Archive for the ‘Exempt Offerings’ Category

What are “Securities”?

Wednesday, May 13th, 2009

On what seems like a weekly basis, an existing or potential client will ask me whether the raising of capital for a business venture (a specific proposed plan of investment, purchaser incentive arrangement or some other system of providing a benefit to a participant in exchange, at least potentially, for a return based upon the success of the business endeavor being considered) will amount to an offer of the sale of securities, subjecting the investor with the burden of compliance with the Securities Act of 1933 (either through registration or exemption compliance). Depending upon who you ask, you may find the answer you are looking for with respect to your plan, but as a rule of thumb it is my belief (primarily due to the great risk in the event that you are wrong in your interpretation) that if you are interested in raising capital, or bringing in participants into your business endeavor, realize that the SEC takes a rather broad view of what “securities” are.

When most folks think of securities, they think of the stock exchange, stock in large corporations, hedge funds and the like. They think of stock brokers and dealers, wheeling and dealing on Wall Street. However, securities are not solely limited to equity instruments issued by a corporation. The exchange of a few promissory notes (whether convertible in the future to equity, or not) in exchange for borrowed funds, may be the issuance of “securities”. It is highly recommended that you not make assumptions in this area, and if there is any doubt that you seek competent legal counsel to analyze your plan.

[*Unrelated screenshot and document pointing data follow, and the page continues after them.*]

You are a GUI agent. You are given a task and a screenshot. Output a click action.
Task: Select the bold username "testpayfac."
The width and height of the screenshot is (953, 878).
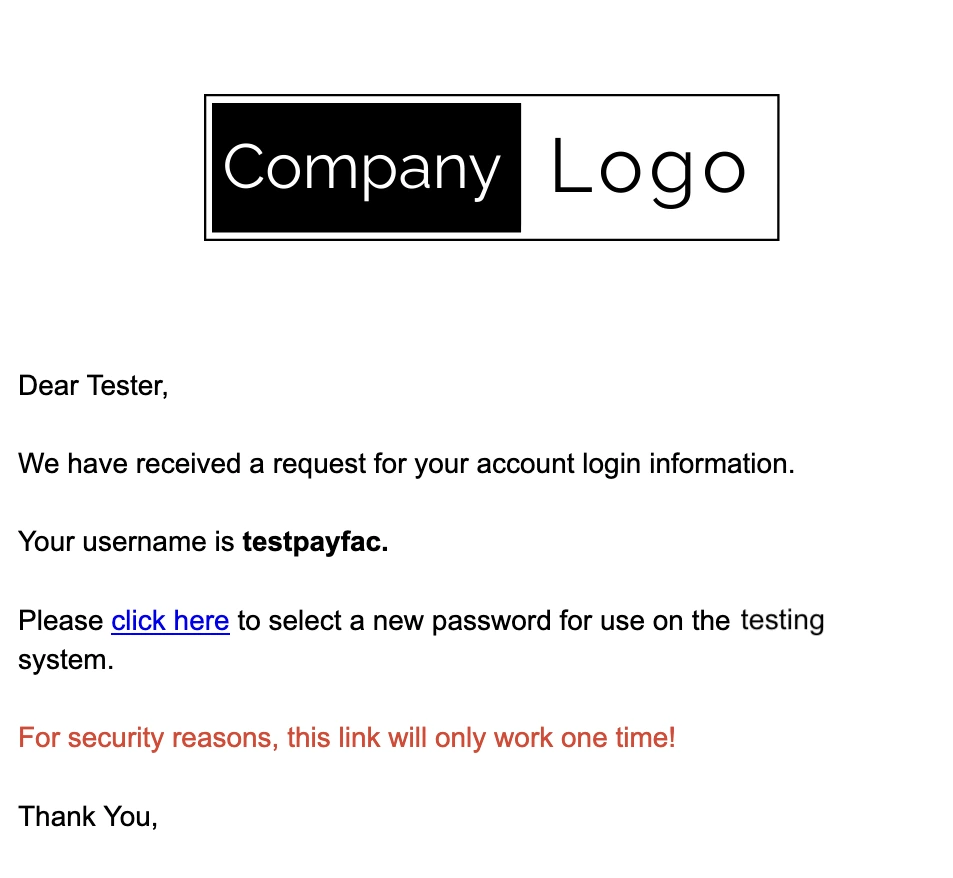pyautogui.click(x=315, y=542)
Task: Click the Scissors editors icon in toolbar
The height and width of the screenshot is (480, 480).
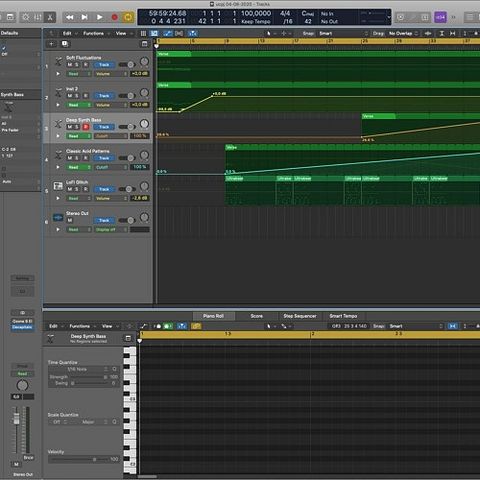Action: pos(50,17)
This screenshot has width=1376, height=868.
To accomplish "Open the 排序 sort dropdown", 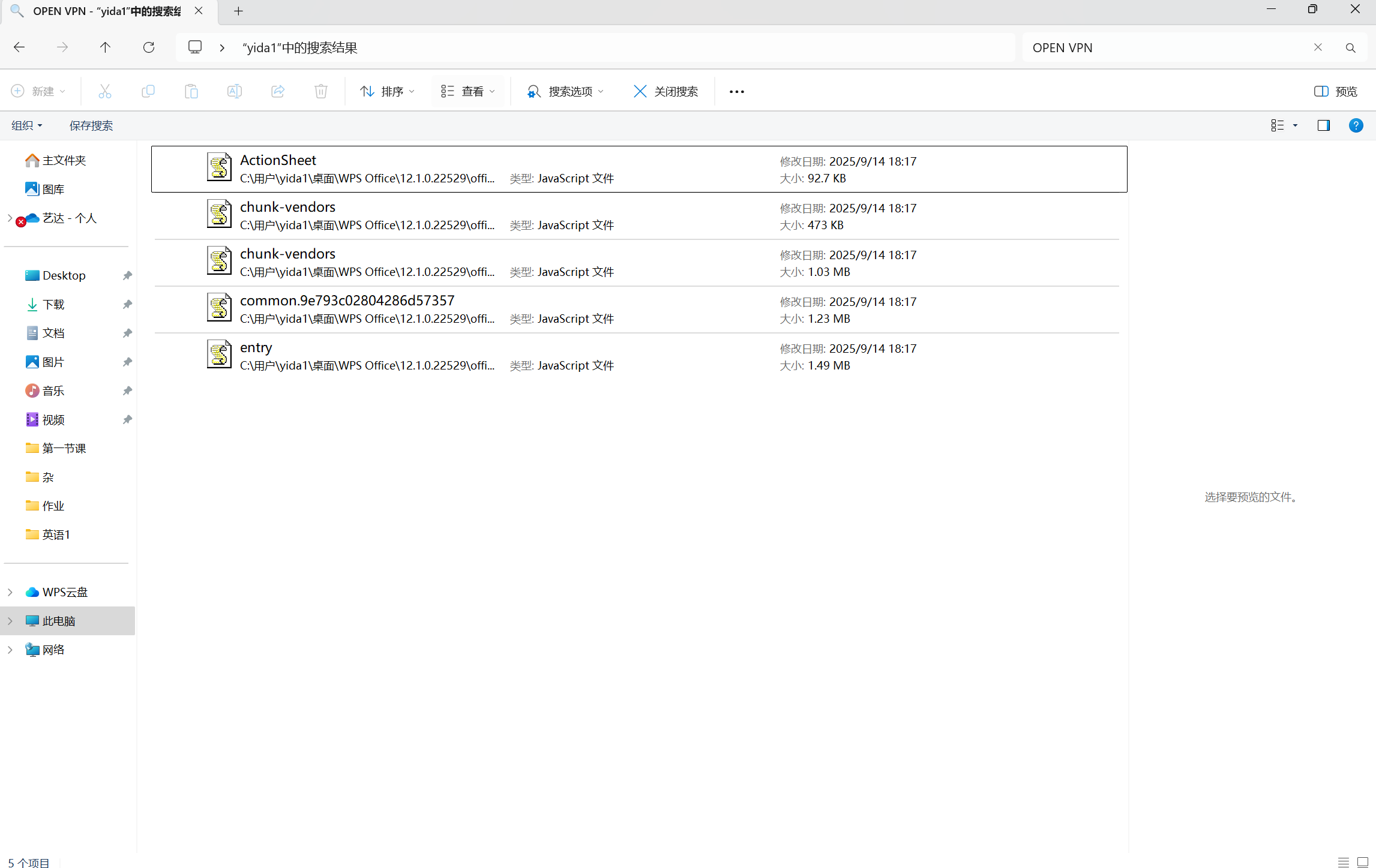I will 387,91.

If the plan that is being considered will amount to the issuance of securities, you need to always remember that there are only three possible outcomes of your activity: 1) You take the appropriate steps to register the issuance with the SEC, 2) You take proper steps to exempt the issuance or offer (and appropriate filings are made depending upon the exemption being applied for), or 3) your issuance is illegal. There are no other results, and “illegal” is definitely to be avoided, so I urge you to be careful.

Tom Grella

SEC Form D

Monday, May 11th, 2009

New Look, New On-Line Filing

The requirements of Filing Form D with the Securities And Exchange Commission, for a private placement of securities under Regulation D was changed effective as of March 15 of this year. For many years, the filing of Form D was accomplished by the filing of a paper original and five copies of Form D, through regular or express mail service. The SEC was willing to send back a stamped copy, and it is somewhat unclear the extent to which a filed Form D, absent investor complaint, was ever examined by anyone at the SEC. Now nearing the end of the first decade of the 21st century, the SEC has just mandated a new form, and a new filing mechanism. That mechanism is electronic, and manual filing will no longer be accepted. This newly implemented system is hoped to be a more effective manner for the SEC to gather information and regulate the private placement of securities in the future. It would seem that there will be a little added complication up front, but in the long run it is hoped that electronic filing will be less complicated. Issuers of private securities to be exempted under Rule D will need to obtain an EDGAR filing code in order to file electronically, however filing can be accomplished from any computer with Internet access. There are a few additional pieces of information that will need to be disclosed over the prior form, but a few outdated and unnecessary items of information have been deleted as well. Overall, it is my belief that due to an uptick in private placements (largely due to the fact that private entrepreneurs are finding that with Bank lending being less and less available, and private investors have much less confidence in the stability of the stock market, all making private investment mechanisms more attractive to those looking for capital, as well as those looking to invest) the new electronic filing will, after a normal learning curve for those raising capital and their legal counsel, help streamline the process of private placement securities compliance.